In patients with pathologic stage I disease after RPLND, the presence of lymphatic or venous invasion or a predominance of embryonal carcinoma in the primary tumor appears to predict for relapse.[40,41,42] In a large, Testicular Cancer Intergroup Study, the relapse rate among men with pathological stage I disease was 19% in those with vascular invasion versus 6% in those without vascular invasion. One study reported that the relapse rate for men with pathological stage I disease was 21.2% (18 of 85 men relapsed), if their tumors were predominantly embryonal carcinoma and 29% if there was a predominance of embryonal carcinoma plus lymphovascular invasion versus 3% (5 of 141 men relapsed), if there was not a predominance of embryonal carcinoma.[40,41]
Among pathological stage II patients, the relapse rate was 32% among men with embryonal carcinoma-predominant tumors compared with15.6% in the other stage II patients. The risk of metastatic disease (i.e., either pathological stage II disease or relapsed pathological stage I disease) in men with tumors showing a predominance of embryonal carcinoma plus lymphovascular invasion was 62% compared with 16% in men with neither risk factor.
These data have shown that high-risk patients undergoing RPLND have a substantial risk of subsequently receiving chemotherapy. Data from one institution have shown that about half of men with stage I pure embryonal carcinoma undergoing RPLND will subsequently receive cisplatin-based chemotherapy.
Retroperitoneal dissection of lymph nodes is not helpful in the management of children, and potential morbidity of the surgery is not justified by the information obtained. In men who have undergone RPLND, chemotherapy is employed immediately on first evidence of recurrence.
- Adjuvant therapy consisting of one or two courses of BEP chemotherapy in patients with clinical stage I disease.

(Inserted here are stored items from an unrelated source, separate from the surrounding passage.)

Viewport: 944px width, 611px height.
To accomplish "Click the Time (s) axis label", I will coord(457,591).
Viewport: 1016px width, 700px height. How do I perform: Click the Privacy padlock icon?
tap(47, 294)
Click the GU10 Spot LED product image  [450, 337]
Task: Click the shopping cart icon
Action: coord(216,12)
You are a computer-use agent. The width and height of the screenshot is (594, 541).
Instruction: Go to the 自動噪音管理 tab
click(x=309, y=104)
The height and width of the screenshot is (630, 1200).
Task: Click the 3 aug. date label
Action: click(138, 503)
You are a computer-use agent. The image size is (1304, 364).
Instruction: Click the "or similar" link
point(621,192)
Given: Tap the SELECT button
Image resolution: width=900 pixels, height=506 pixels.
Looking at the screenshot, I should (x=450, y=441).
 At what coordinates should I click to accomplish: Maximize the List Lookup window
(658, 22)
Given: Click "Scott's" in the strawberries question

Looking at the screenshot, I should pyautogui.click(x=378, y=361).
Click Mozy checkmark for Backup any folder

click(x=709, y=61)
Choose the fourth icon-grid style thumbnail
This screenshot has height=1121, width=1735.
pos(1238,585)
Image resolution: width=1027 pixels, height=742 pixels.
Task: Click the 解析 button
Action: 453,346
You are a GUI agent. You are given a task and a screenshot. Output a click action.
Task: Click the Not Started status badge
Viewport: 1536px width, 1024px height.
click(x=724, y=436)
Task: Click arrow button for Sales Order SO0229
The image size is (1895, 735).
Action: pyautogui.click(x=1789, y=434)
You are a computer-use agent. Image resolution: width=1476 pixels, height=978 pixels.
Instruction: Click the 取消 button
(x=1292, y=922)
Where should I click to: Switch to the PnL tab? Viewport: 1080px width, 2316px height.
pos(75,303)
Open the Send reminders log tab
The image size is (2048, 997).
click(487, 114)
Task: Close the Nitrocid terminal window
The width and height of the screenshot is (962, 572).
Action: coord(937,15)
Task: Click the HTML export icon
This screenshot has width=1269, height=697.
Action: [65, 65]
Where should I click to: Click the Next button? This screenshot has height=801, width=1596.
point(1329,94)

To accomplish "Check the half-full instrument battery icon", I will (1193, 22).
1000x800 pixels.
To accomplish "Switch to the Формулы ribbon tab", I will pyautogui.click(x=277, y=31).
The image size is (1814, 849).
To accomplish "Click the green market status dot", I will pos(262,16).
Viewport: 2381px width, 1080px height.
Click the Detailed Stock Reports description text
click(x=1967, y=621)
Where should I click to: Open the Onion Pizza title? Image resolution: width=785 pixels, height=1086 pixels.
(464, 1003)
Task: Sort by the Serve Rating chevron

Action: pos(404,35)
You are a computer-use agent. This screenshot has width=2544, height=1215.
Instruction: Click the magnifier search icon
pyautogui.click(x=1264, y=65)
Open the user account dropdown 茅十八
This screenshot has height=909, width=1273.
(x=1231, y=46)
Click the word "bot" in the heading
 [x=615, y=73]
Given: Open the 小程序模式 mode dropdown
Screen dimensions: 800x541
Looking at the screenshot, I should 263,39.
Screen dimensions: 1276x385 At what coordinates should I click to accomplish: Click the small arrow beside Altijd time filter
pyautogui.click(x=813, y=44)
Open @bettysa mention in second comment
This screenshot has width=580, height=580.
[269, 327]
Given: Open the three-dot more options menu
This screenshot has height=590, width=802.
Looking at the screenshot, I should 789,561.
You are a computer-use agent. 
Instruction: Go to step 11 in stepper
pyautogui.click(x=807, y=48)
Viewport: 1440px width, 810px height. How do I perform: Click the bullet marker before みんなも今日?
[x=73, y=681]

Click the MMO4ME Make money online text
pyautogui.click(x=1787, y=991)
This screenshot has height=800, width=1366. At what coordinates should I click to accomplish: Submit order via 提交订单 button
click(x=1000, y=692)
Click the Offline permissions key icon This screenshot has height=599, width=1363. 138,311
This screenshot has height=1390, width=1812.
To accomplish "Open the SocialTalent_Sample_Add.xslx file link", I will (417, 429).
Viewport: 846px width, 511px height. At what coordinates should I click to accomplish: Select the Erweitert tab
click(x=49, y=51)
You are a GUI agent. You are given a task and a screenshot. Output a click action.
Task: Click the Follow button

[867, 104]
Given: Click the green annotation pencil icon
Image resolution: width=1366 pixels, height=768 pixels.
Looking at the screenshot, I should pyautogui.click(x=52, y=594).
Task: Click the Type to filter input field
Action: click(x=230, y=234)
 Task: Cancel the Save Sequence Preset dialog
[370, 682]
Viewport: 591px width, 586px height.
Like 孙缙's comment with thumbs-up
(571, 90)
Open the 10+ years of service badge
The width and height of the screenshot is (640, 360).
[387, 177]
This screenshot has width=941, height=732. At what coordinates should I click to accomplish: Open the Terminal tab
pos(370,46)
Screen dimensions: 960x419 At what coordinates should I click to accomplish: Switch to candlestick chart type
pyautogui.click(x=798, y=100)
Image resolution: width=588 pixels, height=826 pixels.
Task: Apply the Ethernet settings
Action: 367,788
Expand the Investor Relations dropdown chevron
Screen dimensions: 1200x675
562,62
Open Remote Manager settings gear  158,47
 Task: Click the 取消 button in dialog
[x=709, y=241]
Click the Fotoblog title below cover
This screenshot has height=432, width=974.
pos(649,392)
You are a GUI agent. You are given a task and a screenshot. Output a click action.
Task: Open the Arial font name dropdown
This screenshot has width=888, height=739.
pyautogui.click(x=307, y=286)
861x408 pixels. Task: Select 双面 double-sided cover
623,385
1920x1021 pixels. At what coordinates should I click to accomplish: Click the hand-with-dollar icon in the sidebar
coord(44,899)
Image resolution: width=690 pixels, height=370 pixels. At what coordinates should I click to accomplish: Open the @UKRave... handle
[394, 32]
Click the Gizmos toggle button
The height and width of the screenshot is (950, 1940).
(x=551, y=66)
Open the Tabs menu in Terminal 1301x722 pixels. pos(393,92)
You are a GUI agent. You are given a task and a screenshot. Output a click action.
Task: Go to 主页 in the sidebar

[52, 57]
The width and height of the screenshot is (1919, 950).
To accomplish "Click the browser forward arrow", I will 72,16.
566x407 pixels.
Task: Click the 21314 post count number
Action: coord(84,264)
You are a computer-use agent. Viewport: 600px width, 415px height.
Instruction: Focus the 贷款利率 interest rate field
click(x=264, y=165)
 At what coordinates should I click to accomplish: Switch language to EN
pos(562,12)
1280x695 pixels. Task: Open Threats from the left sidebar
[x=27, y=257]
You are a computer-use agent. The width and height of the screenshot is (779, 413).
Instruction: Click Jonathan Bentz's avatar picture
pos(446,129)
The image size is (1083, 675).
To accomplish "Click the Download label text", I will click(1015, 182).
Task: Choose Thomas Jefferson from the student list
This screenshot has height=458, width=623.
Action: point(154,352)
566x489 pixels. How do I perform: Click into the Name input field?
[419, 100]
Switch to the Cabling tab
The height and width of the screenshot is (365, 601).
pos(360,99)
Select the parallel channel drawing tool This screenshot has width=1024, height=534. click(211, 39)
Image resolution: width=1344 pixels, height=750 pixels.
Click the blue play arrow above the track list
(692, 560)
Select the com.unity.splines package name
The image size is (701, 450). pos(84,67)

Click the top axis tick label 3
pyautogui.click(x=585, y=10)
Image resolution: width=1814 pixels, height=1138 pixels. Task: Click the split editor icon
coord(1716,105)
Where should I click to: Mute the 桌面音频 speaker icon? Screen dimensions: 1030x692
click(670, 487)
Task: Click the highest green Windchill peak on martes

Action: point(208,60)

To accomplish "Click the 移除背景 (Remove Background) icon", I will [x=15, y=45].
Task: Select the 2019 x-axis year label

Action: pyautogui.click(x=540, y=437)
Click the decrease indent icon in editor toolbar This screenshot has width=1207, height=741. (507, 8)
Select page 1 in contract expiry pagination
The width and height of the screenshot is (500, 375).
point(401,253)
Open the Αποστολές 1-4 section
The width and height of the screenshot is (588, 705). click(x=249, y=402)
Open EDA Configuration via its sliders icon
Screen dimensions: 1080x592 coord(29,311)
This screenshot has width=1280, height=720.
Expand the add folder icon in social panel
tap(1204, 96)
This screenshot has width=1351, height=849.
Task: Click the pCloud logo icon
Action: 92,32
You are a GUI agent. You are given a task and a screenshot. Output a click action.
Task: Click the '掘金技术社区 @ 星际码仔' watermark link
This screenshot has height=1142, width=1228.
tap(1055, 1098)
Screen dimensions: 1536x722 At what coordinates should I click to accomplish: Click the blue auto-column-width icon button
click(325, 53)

A randomized, controlled trial compared a single cycle of BEP chemotherapy to RPLND in 382 patients. The 2-year recurrence-free survival rates were 99.5% with chemotherapy versus 91.9% with RPLND (absolute difference = 7.6%; 95% CI, 3.1%-12.1%). There were no treatment-related or cancer-specific deaths in either arm of the study.
A Swedish and Norwegian study reported results of a risk-adapted therapy protocol in which patients with nonseminomas with lymphovascular invasion underwent postorchiectomy chemotherapy with one or two cycles of BEP chemotherapy, while those without lymphovascular invasion underwent either surveillance or a single cycle of BEP. The study included 745 patients and, with a median follow-up of 4.7 years and 2-year follow-up of 89% of patients, there were no deaths from testicular cancer, although one patient died of a stroke immediately after completing chemotherapy for relapsed disease. OS and cause-specific survival were 98.9% and 99.9%, respectively. Both of these studies were conducted at community-based hospitals and demonstrated that postorchiectomy chemotherapy could be delivered at a regional or national level without depending on centers of excellence.
Several phase II studies and case series reporting the results after two cycles of BEP in intermediate- or high-risk patients have identified relapse rates ranging from 0% to 4% (average = 2.4%). Fewer than 1% of patients in these series died of testicular cancer. While chemotherapy produces the lower relapse rate and a comparable disease-specific survival rate compared with RPLND or surveillance, it is unknown whether a brief course of chemotherapy results in late toxic effects or an increased risk of late relapse. Longer follow-up is awaited.